Tumor-associated macrophages contribute to cisplatin resistance via regulating Pol η-mediated translesion DNA synthesis in ovarian cancer.

Tumor-associated macrophages (TAMs) are known to be involved in the manifestation of aggressive and therapy-resistant phenotypes in solid tumors. Nevertheless, the effects of dynamic intervention by TAMs on the DNA damage response of cancer cells are largely unexplored. Herein, we report that TAMs modulate the DNA damage repair pathways of ovarian cancer cells in response to platinum-(Pt) based therapeutic regimen. We demonstrate that coculture of TAMs with cancer cells directly upregulate Pol η, along with RAD18 and REV1 of the Translesion DNA synthesis (TLS) pathway, while concurrently downregulating components of the high-fidelity nucleotide excision repair (NER) mechanism.
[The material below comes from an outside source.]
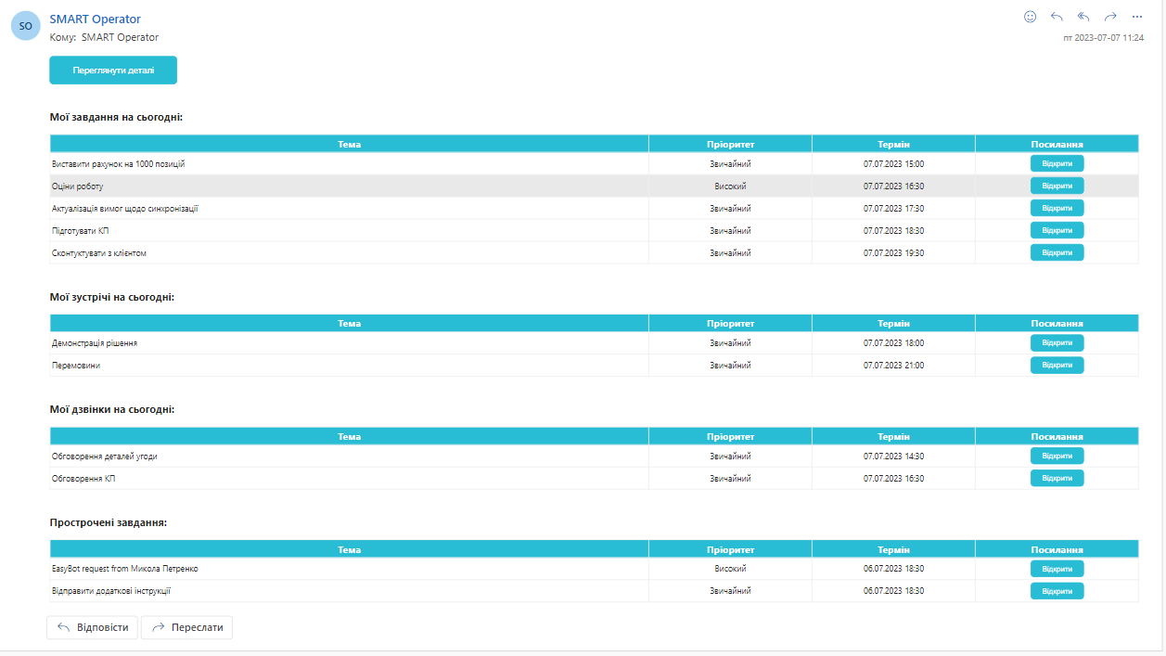
Task: Open the 'Виставити рахунок на 1000 позицій' task
Action: pos(1057,163)
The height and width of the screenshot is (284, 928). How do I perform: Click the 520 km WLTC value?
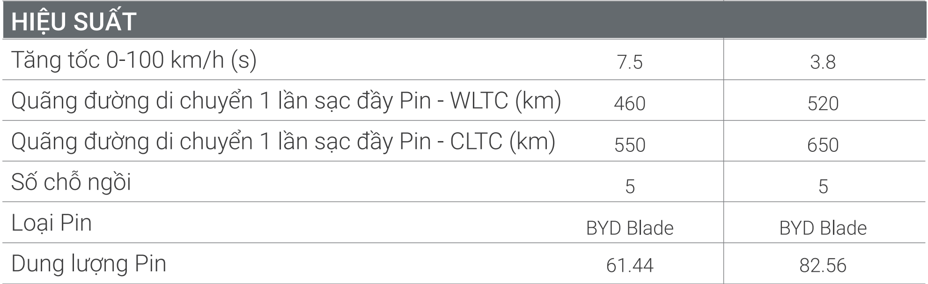click(823, 104)
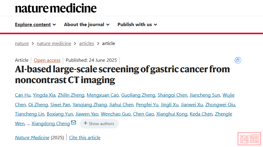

Consequently, we observed a better survival probability, DNA repair capacity, and enrichment of stemness properties in ovarian cancer cells. DNA bulky adducts produced by cisplatin are resolved through differential activation NER and TLS pathways. However, we elucidated that TAMs provide favorable conditions for activating the error-prone TLS pathway for lesion bypass over damage resolution. Furthermore, cellular crosstalk in cocultured cancer cells stimulates the nuclear translocation and expression of RelA, which recruits Pol η by acting as a potent transcription factor. In fact, with pristimerin-mediated disruption of p65 (RelA) translocation, the cancer cells become more prone to DNA damage-induced cell death and compromised regenerative potential. In both in vitro cell cultures and in vivo mouse xenograft models, cocultured macrophages exhibited predominantly M2-like phenotype with prevalence in the invasive zone of xenograft tumor margins. Taken together, our investigation revealed multifaceted crosstalk-mediated regulation of DNA damage repair between TAMs and ovarian cancer cells.